• [Challenges]
[a] Answer these from the inverse-function post, one line each:
(i) On what tool did the poster make the graph?
(ii) Which two colors of line does the poster look at to reach the piecewise result?
(iii) What does the poster want to find without a graphical approach?
[b] Reproduce the stretch of the inverse-function post from "By looking at" through "the piece-wise result?".
[c] Translate this sentence from the inverse-function post into Spanish: "Now, without graphical approach, how do I find the piece-wise result?"

• [Text excerpt]
-- Begin --

I've been trying to find the inverse of $$f(x) = e^{-\left(\displaystyle \frac{x}{\sqrt{1-x^2}}\right) \displaystyle \pi }$$


Here are my steps $$ \begin{align} x & = e^{-\left(\displaystyle \frac{y}{\sqrt{1-y^2}}\right) \displaystyle \pi }\\\\ \displaystyle \ln(x) & = \left(\displaystyle -\frac{y\pi}{\sqrt{1-y^2}}\right) \\\\ \displaystyle \left(\ln(x)\right)^2 & = \left(\displaystyle -\frac{y\pi}{\sqrt{1-y^2}}\right)^2 \\\\ \displaystyle \ln^2(x) & = \displaystyle \frac{y^2\pi^2}{1-y^2} \\\\ \displaystyle \ln^2(x) - \ln^2(x) y^2 & = y^2\pi^2 \\\\ \displaystyle \ln^2(x) & = y^2\left[\pi^2 + \ln^2(x)\right] \\\\ \displaystyle y^2 & = \frac{ \ln^2(x)} {\pi^2 + \ln^2(x)} \\\\ \displaystyle y & = \pm \sqrt{ \frac{\ln^2(x)} {\pi^2 + \ln^2(x)} }\\\\ \displaystyle f^{-1}(x) & = \pm \sqrt{ \frac{\ln^2(x)} {\pi^2 + \ln^2(x)} }\\\\ \end{align} $$
Now by looking into the graph that I've been made on desmos enter image description here

By looking at the orange and purple line, I can conlude the result $$ f^{-1}(x) = \begin{cases} \hfill \sqrt{ \frac{\ln^2(x)} {\pi^2 + \ln^2(x)} } \hfill & {\text{if}}\ 0<x\leq1 \\ \hfill -\sqrt{ \frac{\ln^2(x)} {\pi^2 + \ln^2(x)} } \hfill & {\text{if}}\ x>1 \\ \hfill \text{undefined}\ \hfill & \text{if else} \\ \end{cases} $$


Now, without graphical approach, how do I find the piece-wise result?

-- End --

• [Records provided]
-- Begin --

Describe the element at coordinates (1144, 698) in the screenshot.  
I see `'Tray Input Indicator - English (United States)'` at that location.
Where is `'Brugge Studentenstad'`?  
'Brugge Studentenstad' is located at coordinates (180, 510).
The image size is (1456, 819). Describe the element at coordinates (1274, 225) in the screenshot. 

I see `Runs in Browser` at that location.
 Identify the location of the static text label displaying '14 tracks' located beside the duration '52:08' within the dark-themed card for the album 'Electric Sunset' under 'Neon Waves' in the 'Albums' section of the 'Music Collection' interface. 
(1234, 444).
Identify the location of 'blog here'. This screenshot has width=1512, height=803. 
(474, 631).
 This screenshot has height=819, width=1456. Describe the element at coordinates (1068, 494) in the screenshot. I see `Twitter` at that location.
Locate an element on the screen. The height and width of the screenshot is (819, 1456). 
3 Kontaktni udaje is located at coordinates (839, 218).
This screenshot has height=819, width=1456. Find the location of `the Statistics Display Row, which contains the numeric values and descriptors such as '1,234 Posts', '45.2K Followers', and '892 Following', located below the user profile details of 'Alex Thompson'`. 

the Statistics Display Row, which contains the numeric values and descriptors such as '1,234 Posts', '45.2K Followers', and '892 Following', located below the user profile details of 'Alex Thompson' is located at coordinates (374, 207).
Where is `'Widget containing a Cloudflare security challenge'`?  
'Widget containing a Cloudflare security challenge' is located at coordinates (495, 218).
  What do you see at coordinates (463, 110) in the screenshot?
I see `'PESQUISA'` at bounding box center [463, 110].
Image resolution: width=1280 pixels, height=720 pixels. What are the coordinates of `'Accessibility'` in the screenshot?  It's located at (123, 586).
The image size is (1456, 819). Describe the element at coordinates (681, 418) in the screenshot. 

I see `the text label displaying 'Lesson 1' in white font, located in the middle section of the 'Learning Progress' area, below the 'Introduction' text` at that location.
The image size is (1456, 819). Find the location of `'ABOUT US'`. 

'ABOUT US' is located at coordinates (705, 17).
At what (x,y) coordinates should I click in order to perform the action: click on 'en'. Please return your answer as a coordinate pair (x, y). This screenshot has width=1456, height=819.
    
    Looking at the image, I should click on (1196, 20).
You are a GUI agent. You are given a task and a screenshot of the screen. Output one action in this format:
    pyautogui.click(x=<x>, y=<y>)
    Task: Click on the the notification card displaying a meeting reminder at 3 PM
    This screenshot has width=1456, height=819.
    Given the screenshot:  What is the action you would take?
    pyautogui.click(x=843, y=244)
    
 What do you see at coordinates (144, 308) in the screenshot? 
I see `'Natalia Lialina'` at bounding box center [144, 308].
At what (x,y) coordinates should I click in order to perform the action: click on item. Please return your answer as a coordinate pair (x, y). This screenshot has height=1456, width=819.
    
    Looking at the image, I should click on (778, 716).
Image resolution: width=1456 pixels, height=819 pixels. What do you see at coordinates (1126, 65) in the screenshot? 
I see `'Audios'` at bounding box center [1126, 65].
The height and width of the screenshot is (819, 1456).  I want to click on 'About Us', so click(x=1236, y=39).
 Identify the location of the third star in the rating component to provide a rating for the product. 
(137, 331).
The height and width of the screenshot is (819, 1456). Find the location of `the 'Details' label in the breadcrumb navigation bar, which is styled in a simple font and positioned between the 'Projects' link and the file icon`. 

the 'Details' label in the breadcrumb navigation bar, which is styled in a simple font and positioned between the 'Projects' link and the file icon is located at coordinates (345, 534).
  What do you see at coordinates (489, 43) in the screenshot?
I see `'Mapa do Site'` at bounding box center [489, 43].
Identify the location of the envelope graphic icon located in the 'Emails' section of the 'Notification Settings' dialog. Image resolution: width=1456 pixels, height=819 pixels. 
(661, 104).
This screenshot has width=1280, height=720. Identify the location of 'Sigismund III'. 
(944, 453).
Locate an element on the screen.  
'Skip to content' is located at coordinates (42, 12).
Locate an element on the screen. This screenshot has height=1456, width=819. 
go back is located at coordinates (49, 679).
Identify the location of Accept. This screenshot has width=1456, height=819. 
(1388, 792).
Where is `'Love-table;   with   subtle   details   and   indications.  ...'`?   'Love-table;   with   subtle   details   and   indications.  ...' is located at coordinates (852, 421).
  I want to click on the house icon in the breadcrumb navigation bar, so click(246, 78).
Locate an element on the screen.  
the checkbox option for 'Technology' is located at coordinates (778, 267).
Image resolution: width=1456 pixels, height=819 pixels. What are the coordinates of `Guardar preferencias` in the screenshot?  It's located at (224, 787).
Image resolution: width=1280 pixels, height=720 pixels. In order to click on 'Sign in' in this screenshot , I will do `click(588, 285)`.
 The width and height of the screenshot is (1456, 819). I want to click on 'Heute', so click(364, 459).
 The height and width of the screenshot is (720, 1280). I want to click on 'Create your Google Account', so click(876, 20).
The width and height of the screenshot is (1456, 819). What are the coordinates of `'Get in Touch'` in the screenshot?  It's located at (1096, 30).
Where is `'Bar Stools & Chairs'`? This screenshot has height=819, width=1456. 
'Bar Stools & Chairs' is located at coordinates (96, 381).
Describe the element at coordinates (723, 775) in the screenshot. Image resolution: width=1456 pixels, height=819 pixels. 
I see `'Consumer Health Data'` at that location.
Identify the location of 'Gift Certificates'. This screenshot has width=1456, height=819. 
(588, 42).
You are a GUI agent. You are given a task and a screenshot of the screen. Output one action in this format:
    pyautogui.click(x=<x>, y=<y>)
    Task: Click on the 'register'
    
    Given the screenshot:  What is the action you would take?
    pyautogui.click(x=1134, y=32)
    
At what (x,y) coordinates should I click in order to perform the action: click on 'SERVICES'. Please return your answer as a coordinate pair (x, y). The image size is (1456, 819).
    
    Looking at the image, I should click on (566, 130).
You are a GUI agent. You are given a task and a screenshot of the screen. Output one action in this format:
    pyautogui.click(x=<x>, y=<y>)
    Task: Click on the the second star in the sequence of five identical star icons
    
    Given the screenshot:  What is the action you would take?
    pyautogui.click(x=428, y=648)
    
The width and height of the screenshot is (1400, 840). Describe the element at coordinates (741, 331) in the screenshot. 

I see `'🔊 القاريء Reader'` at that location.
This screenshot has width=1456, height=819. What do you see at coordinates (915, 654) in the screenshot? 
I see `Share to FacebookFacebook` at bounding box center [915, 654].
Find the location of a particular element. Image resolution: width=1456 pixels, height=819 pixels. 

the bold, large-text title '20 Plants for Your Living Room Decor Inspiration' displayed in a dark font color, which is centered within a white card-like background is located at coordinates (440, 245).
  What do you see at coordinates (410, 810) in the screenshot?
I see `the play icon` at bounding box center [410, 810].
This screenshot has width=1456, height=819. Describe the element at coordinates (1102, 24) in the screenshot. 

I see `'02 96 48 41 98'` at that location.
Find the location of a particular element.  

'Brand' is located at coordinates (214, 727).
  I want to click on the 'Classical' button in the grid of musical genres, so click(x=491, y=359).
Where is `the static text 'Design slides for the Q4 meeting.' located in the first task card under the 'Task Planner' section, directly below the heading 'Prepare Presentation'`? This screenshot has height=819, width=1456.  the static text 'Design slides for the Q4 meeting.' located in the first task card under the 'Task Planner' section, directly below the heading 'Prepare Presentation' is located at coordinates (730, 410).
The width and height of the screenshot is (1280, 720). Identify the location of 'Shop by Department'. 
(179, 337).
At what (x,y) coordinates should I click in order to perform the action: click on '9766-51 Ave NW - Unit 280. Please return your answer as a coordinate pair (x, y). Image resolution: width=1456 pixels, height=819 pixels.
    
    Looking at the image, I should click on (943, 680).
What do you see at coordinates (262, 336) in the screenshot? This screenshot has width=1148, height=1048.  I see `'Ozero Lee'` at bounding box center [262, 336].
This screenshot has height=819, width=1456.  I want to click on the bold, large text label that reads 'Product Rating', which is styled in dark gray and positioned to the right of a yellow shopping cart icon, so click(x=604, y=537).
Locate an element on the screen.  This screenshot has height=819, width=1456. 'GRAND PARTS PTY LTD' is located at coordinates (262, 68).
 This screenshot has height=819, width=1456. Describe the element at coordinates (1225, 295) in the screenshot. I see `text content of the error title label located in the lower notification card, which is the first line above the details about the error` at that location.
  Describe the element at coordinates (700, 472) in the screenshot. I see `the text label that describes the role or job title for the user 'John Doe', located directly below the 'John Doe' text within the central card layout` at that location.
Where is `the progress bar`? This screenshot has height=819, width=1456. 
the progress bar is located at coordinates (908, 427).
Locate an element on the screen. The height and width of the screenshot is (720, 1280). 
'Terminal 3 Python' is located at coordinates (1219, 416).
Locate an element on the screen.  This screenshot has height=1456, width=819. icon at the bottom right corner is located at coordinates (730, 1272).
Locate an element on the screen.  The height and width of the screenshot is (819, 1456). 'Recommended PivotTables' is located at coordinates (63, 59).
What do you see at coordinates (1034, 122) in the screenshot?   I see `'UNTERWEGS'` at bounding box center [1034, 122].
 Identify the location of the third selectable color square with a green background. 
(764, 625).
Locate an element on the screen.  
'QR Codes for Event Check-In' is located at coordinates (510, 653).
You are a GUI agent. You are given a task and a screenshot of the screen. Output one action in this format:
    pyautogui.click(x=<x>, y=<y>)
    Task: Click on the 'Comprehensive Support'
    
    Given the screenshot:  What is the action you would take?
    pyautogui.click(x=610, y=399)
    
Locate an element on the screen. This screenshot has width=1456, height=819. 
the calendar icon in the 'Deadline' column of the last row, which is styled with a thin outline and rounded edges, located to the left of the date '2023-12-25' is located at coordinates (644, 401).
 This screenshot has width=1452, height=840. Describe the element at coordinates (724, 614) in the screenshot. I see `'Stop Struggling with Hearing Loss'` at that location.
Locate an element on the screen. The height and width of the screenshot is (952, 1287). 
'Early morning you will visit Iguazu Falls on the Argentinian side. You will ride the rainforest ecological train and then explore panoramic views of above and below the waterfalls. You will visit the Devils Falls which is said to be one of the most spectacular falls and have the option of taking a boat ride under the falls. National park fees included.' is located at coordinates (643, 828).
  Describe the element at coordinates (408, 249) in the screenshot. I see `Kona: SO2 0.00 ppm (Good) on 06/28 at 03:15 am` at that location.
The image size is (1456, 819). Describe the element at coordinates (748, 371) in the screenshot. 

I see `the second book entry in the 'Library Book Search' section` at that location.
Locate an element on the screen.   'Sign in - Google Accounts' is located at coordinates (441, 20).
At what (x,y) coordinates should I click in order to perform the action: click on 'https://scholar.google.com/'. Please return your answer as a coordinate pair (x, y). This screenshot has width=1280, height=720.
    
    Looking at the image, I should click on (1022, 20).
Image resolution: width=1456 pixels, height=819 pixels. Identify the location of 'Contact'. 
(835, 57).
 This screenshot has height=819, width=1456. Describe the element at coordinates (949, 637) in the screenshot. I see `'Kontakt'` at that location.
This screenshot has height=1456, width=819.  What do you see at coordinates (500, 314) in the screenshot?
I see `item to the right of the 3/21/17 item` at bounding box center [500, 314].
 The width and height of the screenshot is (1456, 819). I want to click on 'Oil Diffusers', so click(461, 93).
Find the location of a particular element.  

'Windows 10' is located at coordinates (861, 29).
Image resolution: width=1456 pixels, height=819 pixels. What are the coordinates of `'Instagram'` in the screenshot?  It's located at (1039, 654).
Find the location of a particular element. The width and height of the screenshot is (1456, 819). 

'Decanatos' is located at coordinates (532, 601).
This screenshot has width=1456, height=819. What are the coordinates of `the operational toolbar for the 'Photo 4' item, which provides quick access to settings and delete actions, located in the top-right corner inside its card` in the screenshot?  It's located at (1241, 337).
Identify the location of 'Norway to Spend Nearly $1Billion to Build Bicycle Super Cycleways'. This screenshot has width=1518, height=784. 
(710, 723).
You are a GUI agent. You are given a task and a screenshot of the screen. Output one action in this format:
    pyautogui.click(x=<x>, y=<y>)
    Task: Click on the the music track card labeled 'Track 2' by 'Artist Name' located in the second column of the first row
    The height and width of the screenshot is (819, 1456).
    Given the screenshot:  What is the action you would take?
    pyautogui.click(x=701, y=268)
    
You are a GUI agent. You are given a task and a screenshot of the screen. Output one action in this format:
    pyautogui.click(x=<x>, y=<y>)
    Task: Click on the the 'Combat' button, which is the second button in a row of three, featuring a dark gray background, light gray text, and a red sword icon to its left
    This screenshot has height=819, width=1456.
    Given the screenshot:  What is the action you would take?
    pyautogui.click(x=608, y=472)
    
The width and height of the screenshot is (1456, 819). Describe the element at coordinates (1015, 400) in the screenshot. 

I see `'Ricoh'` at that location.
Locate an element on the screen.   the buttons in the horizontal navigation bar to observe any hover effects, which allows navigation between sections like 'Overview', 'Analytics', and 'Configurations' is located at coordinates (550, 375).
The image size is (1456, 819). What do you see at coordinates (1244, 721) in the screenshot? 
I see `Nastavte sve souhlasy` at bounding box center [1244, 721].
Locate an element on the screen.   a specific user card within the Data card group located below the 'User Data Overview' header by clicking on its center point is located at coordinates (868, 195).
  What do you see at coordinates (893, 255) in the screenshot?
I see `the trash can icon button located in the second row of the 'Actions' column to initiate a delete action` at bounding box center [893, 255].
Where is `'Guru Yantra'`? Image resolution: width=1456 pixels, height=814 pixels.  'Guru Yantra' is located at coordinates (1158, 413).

-- End --

• [The answers]
[a]
(i) desmos
(ii) orange and purple
(iii) the piece-wise result

[b]
By looking at the orange and purple line, I can conlude the result $$ f^{-1}(x) = \begin{cases} \hfill \sqrt{ \frac{\ln^2(x)} {\pi^2 + \ln^2(x)} } \hfill & {\text{if}}\ 0<x\leq1 \\ \hfill -\sqrt{ \frac{\ln^2(x)} {\pi^2 + \ln^2(x)} } \hfill & {\text{if}}\ x>1 \\ \hfill \text{undefined}\ \hfill & \text{if else} \\ \end{cases} $$


Now, without graphical approach, how do I find the piece-wise result?

[c] Ahora, sin un enfoque gráfico, ¿cómo encuentro el resultado por partes?